Coronaviruses earned their name because of their physical appearance. The virus has a globular center ringed by a spiny halo — or corona — of proteins.
The virus tricks a body’s immune system into turning against it, said Pinghui Feng, a professor of microbiology at USC.
The bug attacks the lower respiratory system and triggers a dangerous immune system reaction known as a cytokine storm. Even after the immune system has cleared the virus, the body continues to attack cells.
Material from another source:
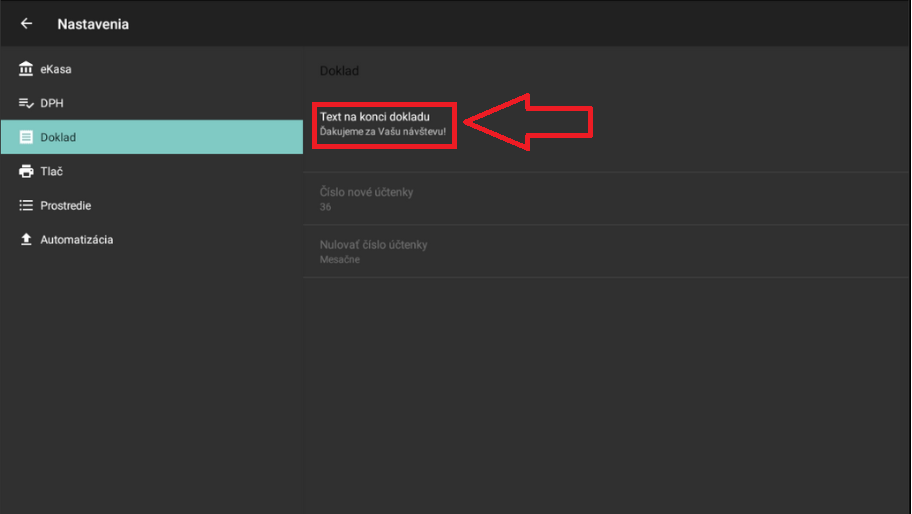
Task: Click the Prostredie list icon
Action: pyautogui.click(x=26, y=205)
The fast-spreading virus — its peak production is 48 hours after infection — and the out-of-control immune response simulataneously attack the cell lining of the lungs, Feng said. The virus also aims for the kidneys, which may shut down.
The virus appears to have originated in bats, a team of European experts wrote in the journal mBio, which is published by the American Society for Microbiology.
“It is currently not clear how the virus is spreading or where it comes from,” said Volker Thiel of Switzerland’s Institute of Immunobiology and a coauthor of that study. “It is related to coronaviruses detected in bats, but still we don’t know how it jumped to humans.”
Another study published in Nature revealed that the receptor that allows the virus to latch onto and infect cells is very similar in humans and several types of animals, including bats. The particular strain isolated from people is genetically very similar to three of the 60 known strains of bat coronaviruses, although it’s possible that bats gave it to another animal, which then gave it to humans.